Additional research priorities related to Weather Science & Atmospherics for GVF Living Laboratory are as follows:

  • The 121-station Mesonet network throughout Oklahoma (one of few in the nation) is currently utilized to retrieve weather data in near real-time, e.g., temperature, humidity, barometric pressure, wind speeds and precipitation, notably for agricultural and enhanced local weather predictions. Plans are currently under way to locate a new more robust meteorological tower (met/flux) in near-proximity to the GVF Living Laboratory unmanned systems runway. In addition to the weather data outlined above, the met/flux tower would include sensors that monitor rain and solar radiation along with momentum flux, and sensible heat flux.  As mentioned above, some of the potential applications are:
  • Employment of “eddy covariance” methods to measure the exchanges of carbon dioxide (CO2), water vapor, and energy between terrestrial ecosystems and the atmosphere.
  • Meteorological studies, including radar, for the electromagnetic spectrum to facilitate aerospace-related numerical weather forecasting.
  • River instrumentation and monitoring using UAVs to develop predictive-modeling for the morphodynamic changes in waterways after varying storm events; also, to calibrate the balance of sediment and water when droughts and floods severely impact fluvial conditions. This research is important in developing accurate methodologies for measuring and modeling river bathymetry, velocity profiling and suspended sediment loads.
  • The value of Lower Atmospheric Sampling: Atmospheric conditions are both complex and highly-variable in time and space; so, in short, more data are needed. For example, the ability to collect vertical samples of temperature, humidity, pressure, and wind with sophisticated UAVs is a game-changer.
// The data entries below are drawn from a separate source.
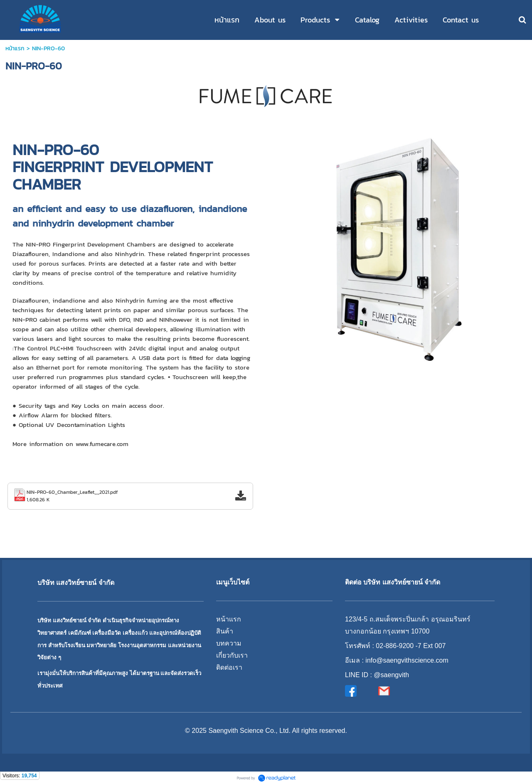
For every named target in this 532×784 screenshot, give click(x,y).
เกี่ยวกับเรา (232, 655)
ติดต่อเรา (229, 667)
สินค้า (224, 631)
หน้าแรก (15, 48)
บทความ (229, 643)
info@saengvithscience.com (406, 660)
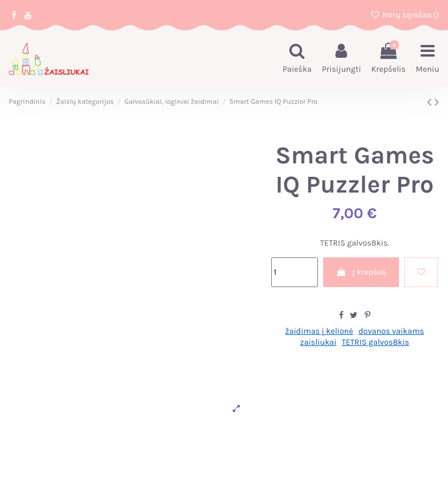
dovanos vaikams (391, 331)
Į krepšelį (361, 272)
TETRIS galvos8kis (376, 342)
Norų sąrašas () (404, 15)
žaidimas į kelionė (319, 331)
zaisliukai (318, 342)
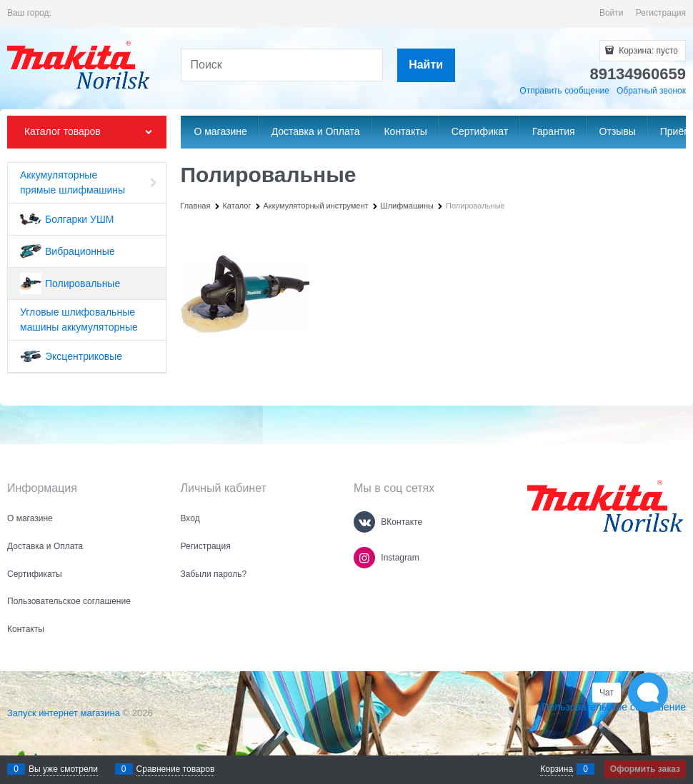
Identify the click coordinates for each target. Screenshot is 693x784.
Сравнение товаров (176, 769)
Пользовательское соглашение (614, 707)
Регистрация (661, 13)
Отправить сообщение (564, 91)
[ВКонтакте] (364, 522)
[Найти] (426, 65)
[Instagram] (364, 558)
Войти (612, 13)
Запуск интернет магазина (64, 713)
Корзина (557, 769)
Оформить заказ (645, 769)
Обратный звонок (651, 91)
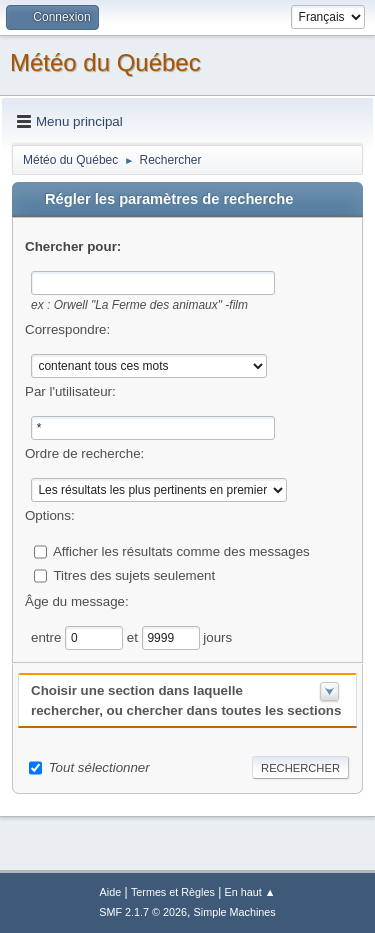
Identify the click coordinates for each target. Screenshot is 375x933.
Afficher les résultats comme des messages (181, 550)
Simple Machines (235, 912)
The commentary and pictures in the slideshow below were provided by Dr. Philip Chilson, Professor, School of Meteorology & Atmospheric Radar Research Center, University of Oklahoma.

"The atmosphere near the surface of the Earth is directly impacted by heating, levels of moisture, features in the landscape and such. The layer of the atmosphere that is impacted by the surface is called the atmospheric boundary layer (ABL) or planetary boundary layer (PBL). The depth of the ABL depends on the time of day and conditions. it is typically shallow during the night and reaches its maximum during the day. A typical ABL height in OK in the summer can be about 5,000 - 10,000 ft. The ABL is amazingly and fascinatingly complex and highly variable in time and space. Therefore, it has been difficult to model.

However, the ABL is an important driver of how the atmosphere evolves, and as such it is important to understand the state and evolution of the ABL. To achieve this MORE DATA ARE NEEDED. This is widely known and there have been high level reports stating this conclusion. But collecting the data in the ABL has been challenging. The ability to collect vertical samples of temperature, humidity, pressure, and wind with UAS offers exciting prospects. We are trying to address such questions as: 1) how can we best collect these data using UAS; 2) what would be the optimal spacing horizontally and frequency in time of the samples; 3) how can we work with the FAA to allow us to collect these data autonomously and unattended; 4) how can we best assimilate the data into models, and so forth.

We have been collecting most of our measurements near the Washington Mesonet tower at the OU Kessler Atmospheric and Ecological Field Station so we can have a reference point for our data. But, as we gain confidence in our system, it will be important to begin exploring how diverse landscapes such as those found at GVF impact the atmosphere. This is a very abbreviated version of what we are working on. During the flights on Wednesday, we were hoping to collect data with four “identical” sensors that record pressure, temperature, and humidity. We wanted to examine the response of the sensors based on different placements on the UAV. Unfortunately, two of the four did not record."